WHAT YOU WILL DO:
a – From the cosmetic surgery article, return the text word for word, starting at the words "But availability of" and ending after "Botox or silicone.".
b – According to the cosmetic surgery article, why has interest in plastic surgery in Iraq grown? Answer in one to three sentences.

PASSAGE:
# # # # #
BAGHDAD - Dr. Abbas al-Sahan's patient wasn't a war victim. She didn't have a scar that needed cosmetic surgery. All she wanted was a cute nose. And she got it.
Speaking after the surgery, bandages and swelling gone, Sarah Saad Abdul-Hameed, 23, was ecstatic. Friends who visited "were surprised with the change in my face," she said. "They compared my nose to Nicole Kidman's!"
Even in the worst spasms of violence that followed the 2003 U.S.-led invasion, cosmetic surgery didn't go out of style. Now, as the country has quieted down, nose jobs, Botox, and liposuction are all the rage.
Sahan, one of Baghdad's premier plastic surgeons, said he averaged 20 cosmetic surgeries a week - 70 percent on women. During the height of the fighting, reconstructive surgery for the wounded made up the bulk of his practice, but now most of it is cosmetics unrelated to the war, he said.
Interest in plastic surgery has blossomed since the fall of Saddam Hussein's dictatorship and the end of economic sanctions that had isolated Iraqis from the influences and pop culture of the outside world.
Also, doctors who fled the violence are trickling back.
But availability of cosmetic surgery is limited. Sahan says fewer than half a dozen cosmetic surgeons operate in Iraq - and patients have to provide their own Botox or silicone.
Sahan's clinic in the upscale Mansour neighborhood, with its worn sofas and stairwell smelling of cats, hardly evokes Nip/Tuck, the American TV show about high-end cosmetic surgery.
Still, his waiting room on a recent afternoon was so full that clients spilled out into the hallway.
# # # # #
ENTRIES SHOWN:

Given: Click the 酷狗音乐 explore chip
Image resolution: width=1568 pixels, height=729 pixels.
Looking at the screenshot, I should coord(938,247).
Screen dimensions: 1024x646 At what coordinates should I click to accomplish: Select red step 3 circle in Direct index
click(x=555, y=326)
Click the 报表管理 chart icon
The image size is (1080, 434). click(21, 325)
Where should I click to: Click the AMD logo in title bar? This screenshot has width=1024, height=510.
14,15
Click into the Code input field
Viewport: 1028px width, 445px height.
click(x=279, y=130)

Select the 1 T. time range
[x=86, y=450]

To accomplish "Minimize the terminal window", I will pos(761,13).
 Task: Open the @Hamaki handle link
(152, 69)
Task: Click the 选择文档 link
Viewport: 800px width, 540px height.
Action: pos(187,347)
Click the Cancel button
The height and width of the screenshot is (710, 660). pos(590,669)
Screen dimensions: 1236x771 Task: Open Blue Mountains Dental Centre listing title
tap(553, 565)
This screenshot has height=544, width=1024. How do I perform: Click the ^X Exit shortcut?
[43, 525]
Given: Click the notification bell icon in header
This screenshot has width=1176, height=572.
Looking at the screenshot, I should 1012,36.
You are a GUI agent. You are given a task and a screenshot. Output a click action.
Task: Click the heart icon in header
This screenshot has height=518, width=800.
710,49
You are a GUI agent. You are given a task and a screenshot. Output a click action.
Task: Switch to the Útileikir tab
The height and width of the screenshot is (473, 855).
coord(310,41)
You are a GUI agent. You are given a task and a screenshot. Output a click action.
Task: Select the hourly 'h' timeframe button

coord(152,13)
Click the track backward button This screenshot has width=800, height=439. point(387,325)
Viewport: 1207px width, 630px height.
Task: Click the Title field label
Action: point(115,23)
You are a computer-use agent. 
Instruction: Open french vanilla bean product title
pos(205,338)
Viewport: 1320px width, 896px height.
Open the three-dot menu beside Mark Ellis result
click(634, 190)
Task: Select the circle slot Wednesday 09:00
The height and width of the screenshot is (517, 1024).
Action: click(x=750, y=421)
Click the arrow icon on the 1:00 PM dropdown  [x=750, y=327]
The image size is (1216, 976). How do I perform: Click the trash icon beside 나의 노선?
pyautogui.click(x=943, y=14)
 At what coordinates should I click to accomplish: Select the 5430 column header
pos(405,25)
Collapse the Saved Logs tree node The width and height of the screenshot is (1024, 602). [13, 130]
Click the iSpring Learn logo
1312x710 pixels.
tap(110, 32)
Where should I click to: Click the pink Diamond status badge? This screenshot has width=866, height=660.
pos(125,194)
# # # # #
OUTPUTS IN ORDER:
a –
But availability of cosmetic surgery is limited. Sahan says fewer than half a dozen cosmetic surgeons operate in Iraq - and patients have to provide their own Botox or silicone.

b – Interest has grown since the fall of Saddam Hussein's dictatorship and the end of economic sanctions. Those sanctions had cut Iraqis off from the influences and pop culture of the outside world.